Thrive is made up of World Changers who believe that everyone should have the opportunity to thrive, regardless of race, ethnicity, socio-economic status, or criminal history. This is why they boldly launched the Prison Partnership Program.

The goal of the Prison Partnership Program is to create opportunities to increase the health outcomes for prisoners and provide them with the skills and knowledge to grow organic Life Gardens with income-generating potential for themselves, their families, and their communities following their release.

Although Thrive has been working in various prisons in Kenya since 2014, last year it expanded significantly in impact. Specifically, the Men’s Kapenguria Prison, where 34 inmates and 8 officers in charge (OIC) attended the first 5-day Growing Health Workshop.

After one month of practice and training, the men had prepared 8 long garden beds that would yield approximately 2,500 meals per month. As the men continued to progress and increase their harvests, the nearby women’s prison requested to be part of this program.

In the Women’s Kapenguria Prison, 18 female inmates and 7 OIC attended the same workshop and developed 20 standard garden beds, creating, on average, 1,200 meals per month.

Thrive currently partners with 7 prisons in Kenya to train inmates in Life Garden practices, which produce enough nutritious organic food to feed both inmates and staff. They also learn transferable gardening skills, giving them the capacity to generate income upon release. It’s fantastic evidence of the power of organic farming.

Last year was particularly challenging as COVID-19 posed a dangerous threat to inmate safety. However, the Kitale Main Prison, together with Steven Wanjala, the Assistant Farm manager on the ground, made an immediate plan to provide herbal teas to all 1,100 inmates and staff as the best natural medicine to help prevent an outbreak.

Each day, prison staff prepared 40 litres of tea, combining Ginger Lemongrass, Artemisia, and Moringa. Artemesia is an indigenous plant to East Africa used in all Thrive Life Gardens.

It has 19 disease-fighting compounds that make it the most potent immune booster among all leafed plants.

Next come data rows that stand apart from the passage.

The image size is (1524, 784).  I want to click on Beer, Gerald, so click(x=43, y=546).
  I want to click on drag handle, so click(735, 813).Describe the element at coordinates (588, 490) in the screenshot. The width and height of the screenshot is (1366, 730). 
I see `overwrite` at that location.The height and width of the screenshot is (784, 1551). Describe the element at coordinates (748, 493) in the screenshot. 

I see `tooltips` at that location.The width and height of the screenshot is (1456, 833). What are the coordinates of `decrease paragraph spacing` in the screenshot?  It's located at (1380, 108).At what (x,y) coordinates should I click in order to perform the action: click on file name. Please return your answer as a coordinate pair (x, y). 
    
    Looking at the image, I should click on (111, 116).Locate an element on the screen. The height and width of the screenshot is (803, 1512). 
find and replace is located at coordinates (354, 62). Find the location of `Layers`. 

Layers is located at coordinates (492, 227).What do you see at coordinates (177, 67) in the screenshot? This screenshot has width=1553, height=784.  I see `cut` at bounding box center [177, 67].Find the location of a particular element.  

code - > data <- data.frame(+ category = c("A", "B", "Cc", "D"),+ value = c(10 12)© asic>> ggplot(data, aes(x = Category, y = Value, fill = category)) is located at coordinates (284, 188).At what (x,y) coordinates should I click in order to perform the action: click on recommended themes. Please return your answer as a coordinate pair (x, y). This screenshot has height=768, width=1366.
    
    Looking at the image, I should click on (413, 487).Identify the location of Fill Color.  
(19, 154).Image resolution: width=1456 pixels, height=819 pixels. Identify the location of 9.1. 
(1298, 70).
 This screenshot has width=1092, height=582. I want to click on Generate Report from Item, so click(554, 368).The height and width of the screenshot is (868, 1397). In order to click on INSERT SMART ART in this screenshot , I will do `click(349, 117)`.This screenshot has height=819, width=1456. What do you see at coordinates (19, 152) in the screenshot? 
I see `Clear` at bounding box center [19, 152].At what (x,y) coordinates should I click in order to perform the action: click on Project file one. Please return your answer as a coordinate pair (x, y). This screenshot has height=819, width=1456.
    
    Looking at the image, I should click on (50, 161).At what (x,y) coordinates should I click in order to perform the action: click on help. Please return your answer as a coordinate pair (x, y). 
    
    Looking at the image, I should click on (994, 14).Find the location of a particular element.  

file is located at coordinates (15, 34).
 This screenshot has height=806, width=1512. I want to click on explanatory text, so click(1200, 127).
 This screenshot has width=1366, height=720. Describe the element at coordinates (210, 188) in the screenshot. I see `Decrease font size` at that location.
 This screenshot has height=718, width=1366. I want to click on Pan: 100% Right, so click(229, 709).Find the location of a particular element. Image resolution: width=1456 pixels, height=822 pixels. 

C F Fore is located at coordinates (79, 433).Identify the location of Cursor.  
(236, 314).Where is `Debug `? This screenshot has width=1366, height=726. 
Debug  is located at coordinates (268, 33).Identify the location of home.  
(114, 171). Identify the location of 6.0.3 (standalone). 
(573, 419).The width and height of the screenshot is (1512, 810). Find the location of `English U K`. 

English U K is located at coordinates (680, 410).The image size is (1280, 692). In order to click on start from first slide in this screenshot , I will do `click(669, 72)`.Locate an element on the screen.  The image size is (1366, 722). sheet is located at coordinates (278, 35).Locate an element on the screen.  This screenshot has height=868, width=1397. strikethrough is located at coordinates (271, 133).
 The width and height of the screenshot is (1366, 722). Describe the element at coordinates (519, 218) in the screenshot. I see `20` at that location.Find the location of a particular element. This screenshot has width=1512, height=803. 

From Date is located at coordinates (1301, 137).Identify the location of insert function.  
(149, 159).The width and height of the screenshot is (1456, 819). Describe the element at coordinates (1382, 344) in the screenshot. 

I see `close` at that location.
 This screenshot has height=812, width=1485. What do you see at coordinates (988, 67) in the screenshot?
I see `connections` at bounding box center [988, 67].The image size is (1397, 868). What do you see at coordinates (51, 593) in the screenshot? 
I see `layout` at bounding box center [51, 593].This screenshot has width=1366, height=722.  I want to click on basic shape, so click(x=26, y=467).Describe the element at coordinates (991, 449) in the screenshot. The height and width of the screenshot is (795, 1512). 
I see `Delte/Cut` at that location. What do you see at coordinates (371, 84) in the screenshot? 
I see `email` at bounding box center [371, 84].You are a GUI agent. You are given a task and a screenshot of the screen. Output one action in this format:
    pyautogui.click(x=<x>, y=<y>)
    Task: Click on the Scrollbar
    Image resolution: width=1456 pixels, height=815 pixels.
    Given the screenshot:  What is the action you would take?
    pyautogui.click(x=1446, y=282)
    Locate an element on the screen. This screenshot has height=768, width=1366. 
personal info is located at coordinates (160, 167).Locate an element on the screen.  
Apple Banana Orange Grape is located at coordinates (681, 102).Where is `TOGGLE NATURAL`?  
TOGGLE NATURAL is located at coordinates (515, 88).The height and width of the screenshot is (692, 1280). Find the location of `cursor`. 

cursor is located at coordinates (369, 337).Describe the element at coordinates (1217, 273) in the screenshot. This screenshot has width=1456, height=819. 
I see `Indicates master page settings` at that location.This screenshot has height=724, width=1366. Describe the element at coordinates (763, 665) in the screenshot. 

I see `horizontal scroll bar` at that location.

Additionally, a team of 50-60 police officers came to the garden every day to have a cup of immune-strengthening tea.

Throughout the 775 projects and over 70,000 community members that Thrive works with, there were no reports of any health impacts of Covid-19. This is a powerful demonstration of the preventative benefits of natural medicine and healthy nutritious foods on creating robust immune systems.

The Thrive for Good trainers working directly with the inmates saw lives transformed that will extend to communities and through generations. A group of 8 prisoners were fully rehabilitated, trained, and are now leading community impact projects helping to lift over 500 people out of poverty.

But, what really cannot be measured is the what if’s. To think that most inmates often go back to violent crimes and return to prison, one can only imagine the actual transformation and impact this program has.

Speaking of this program’s success, the Kenyan Prison Service Department of Affairs contacted the Thrive for Good office in Kitale, Kenya, and requested a partnership, expanding the prison program to over 100 prisons in Kenya.

The impact could grow to well over 50,000 inmates. Imagine how much further that impact could grow if prisons and other institutions globally began the same process of training inmates to produce organic, healthy, nutritious food for themselves and their communities, effectively rehabilitating them and giving them hope for the future.

Our efforts to solve global challenges of shelter, education, clean water, economics, and healthcare will only get traction when everyone has equal access to nutrition. We can all join the movement to help eradicate poverty.